Be aware of the risks involved with using internal staff for investigations: Even if senior managers are brought in from a different department, with no association with the member of staff involved, there are always going to be loyalties and sympathies that cloud decision-making. Investigations run with internal resources tend to be slow, relying on the availability of senior staff, which can prolong anxieties and act as a barrier to victims (not wanting to extend the experience or after a time, even participate). A typical danger in investigations is an assumption that a panel involving senior leaders, used to a high level of control over their world and for their team to be submissive, will be fair-minded. Training in fair decision-making can be needed among panel members involved in the investigations and resolving situations. A panel may well include HR and a staff representative, but the assumed power will usually lie with the senior leader or manager when there needs to be equality in terms of how views and perspectives are treated.

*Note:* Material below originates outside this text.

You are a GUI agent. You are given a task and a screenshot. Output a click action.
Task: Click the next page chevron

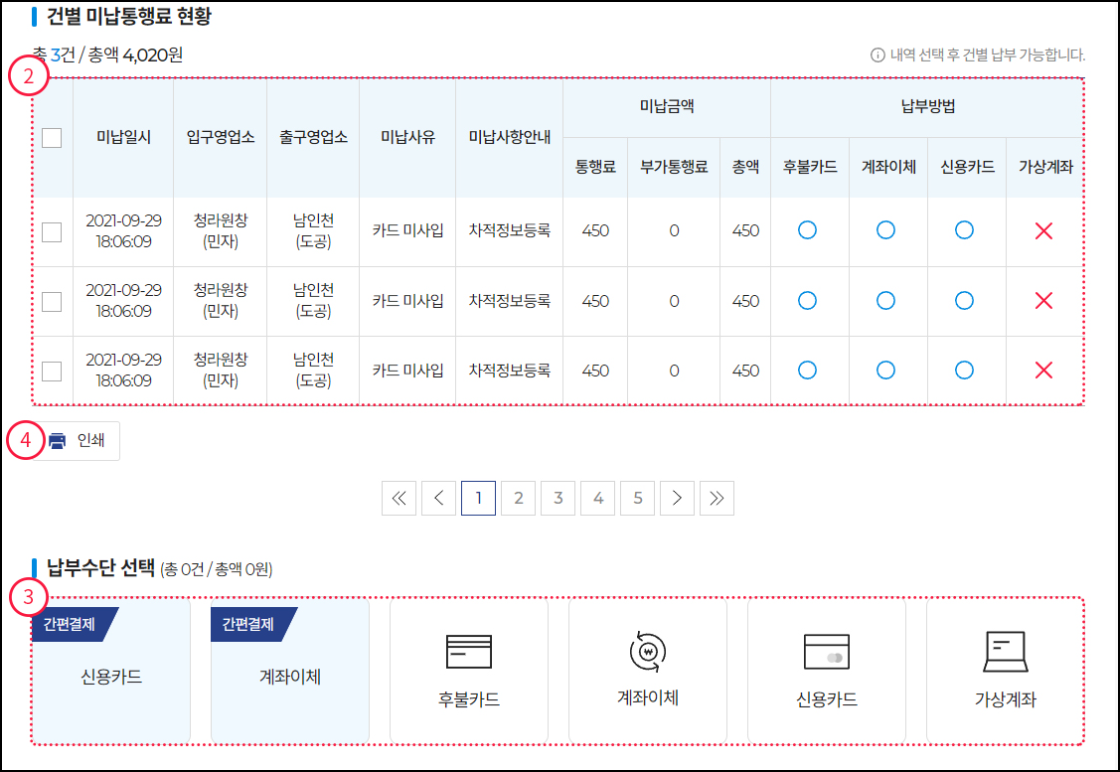tap(677, 497)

Build a reputation, a sense of confidence and resilience: making use of external expertise to run investigations into complex cases is invaluable in resolving situations, and to ensure that the employer is known and respected for its professional handling of difficult, sometimes ugly situations – it’s open, fair and reasonable in all its dealings. There also needs to be seen to be an even-handed response. If an alleged perpetrator of sexual harassment is found guilty, it’s important a department can ensure that sanctions are consistent. If one staff member is only given a rap over the knuckles while another at a different department is dismissed from their post for a similar offence then it only weakens the position in and creating suspicion and confusion and undermining confidence.